Problem requirements -> Every line of the records must be repeated exactly; pictures stay out.

Collected data entries ->
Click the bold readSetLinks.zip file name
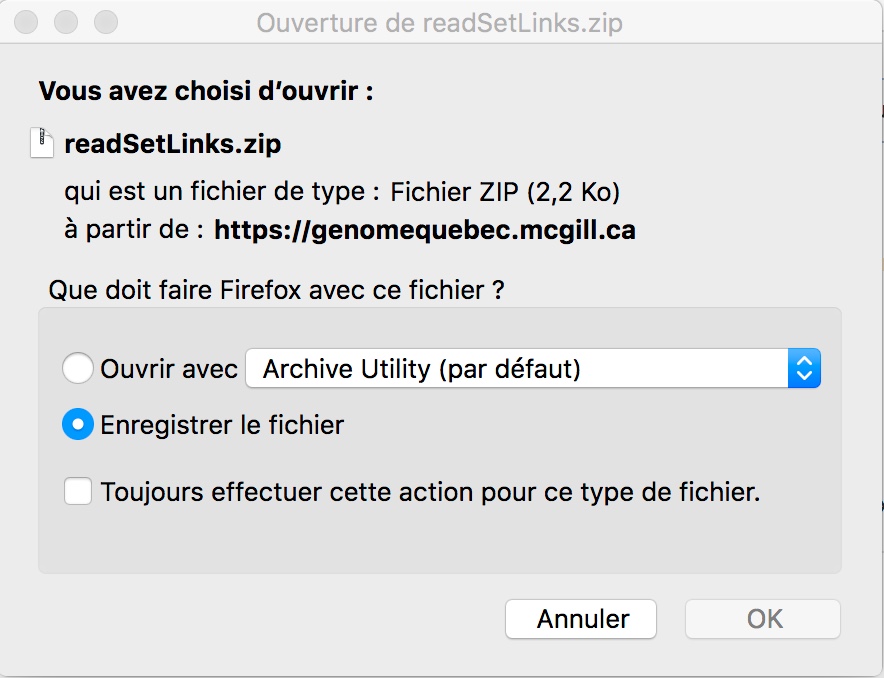 pyautogui.click(x=173, y=144)
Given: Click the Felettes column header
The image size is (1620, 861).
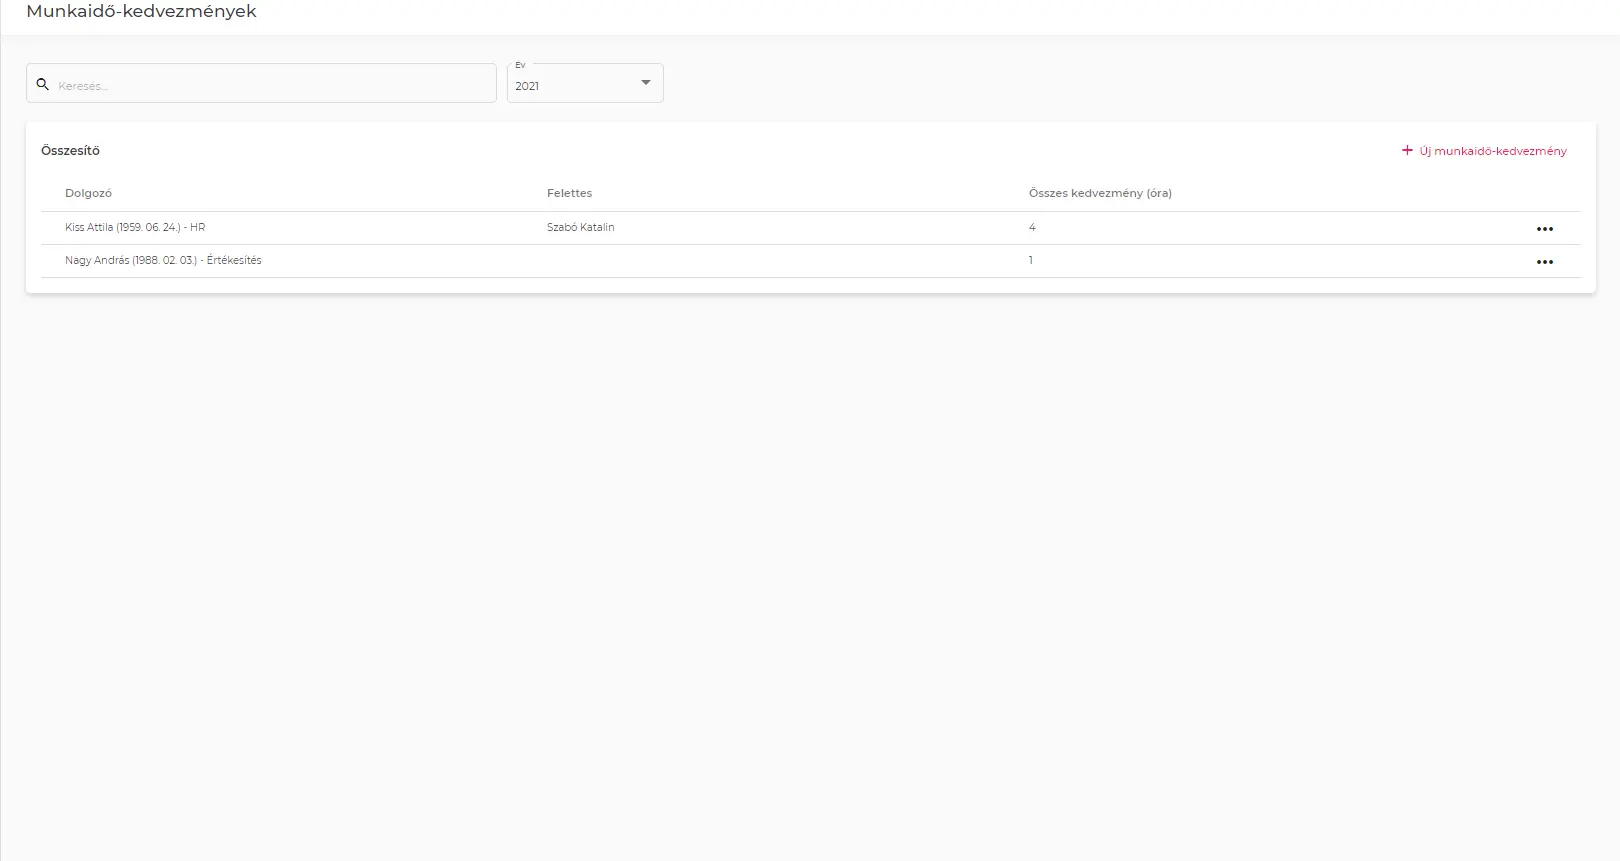Looking at the screenshot, I should coord(569,193).
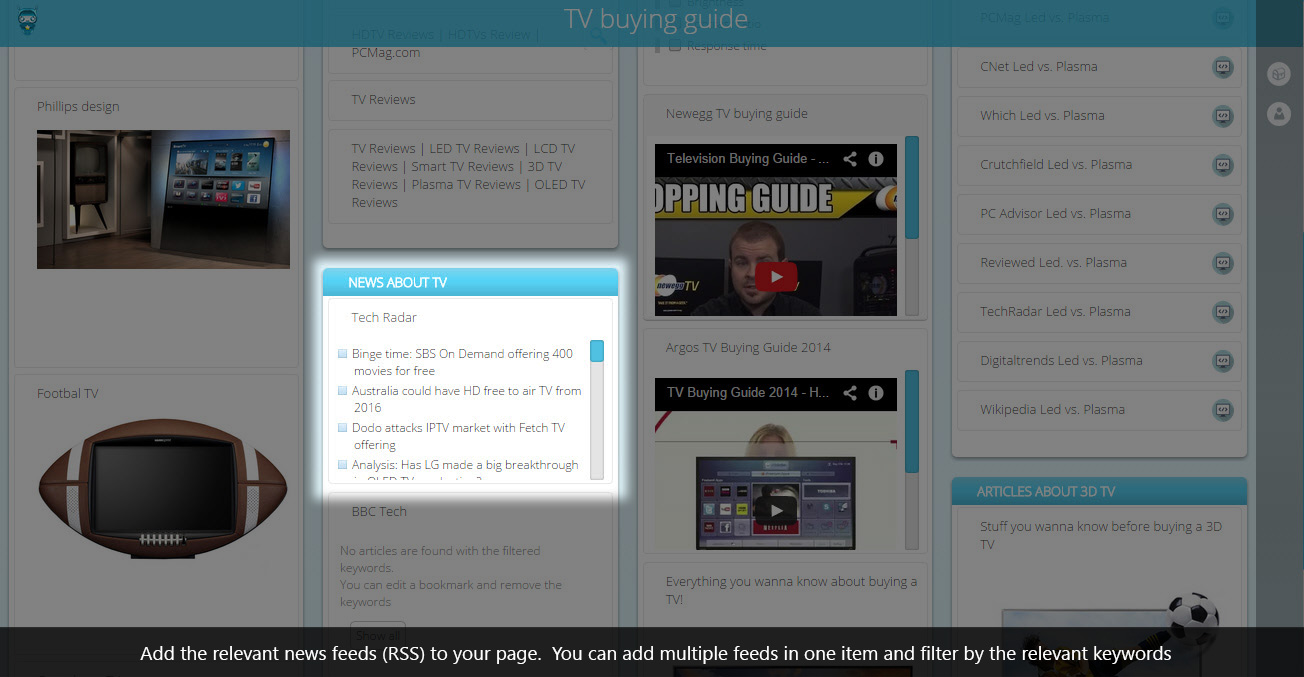Click the embed icon next to CNet Led vs. Plasma
This screenshot has height=677, width=1304.
(1222, 67)
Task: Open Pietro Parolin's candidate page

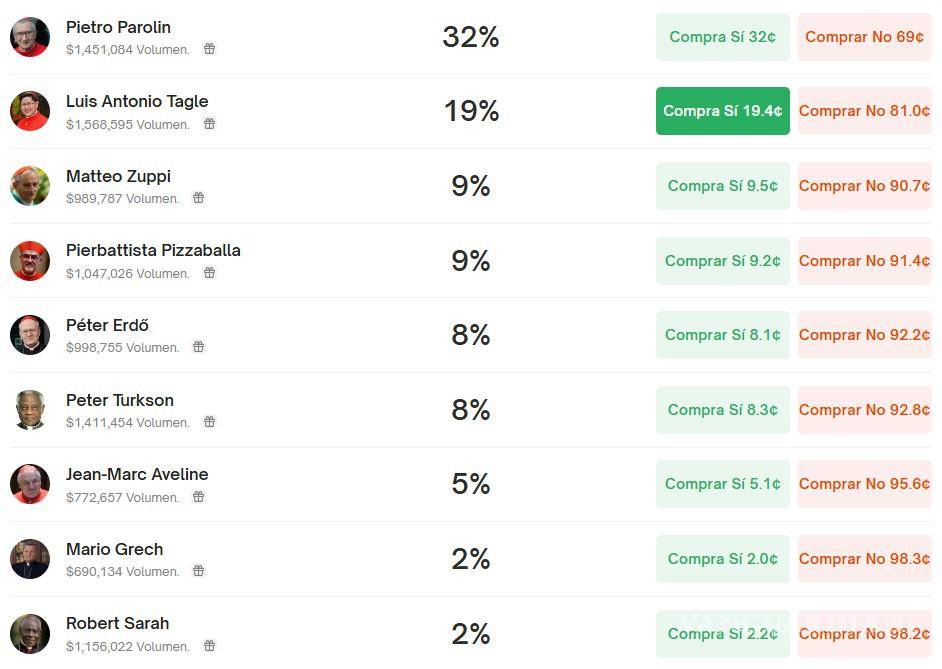Action: (x=118, y=27)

Result ->
Click the bold readSetLinks.zip file name
 pyautogui.click(x=173, y=144)
Given: Click the Felettes column header
The image size is (1620, 861).
Looking at the screenshot, I should coord(569,193).
Click the embed icon next to CNet Led vs. Plasma
This screenshot has height=677, width=1304.
(1222, 67)
Task: Open Pietro Parolin's candidate page

Action: (x=118, y=27)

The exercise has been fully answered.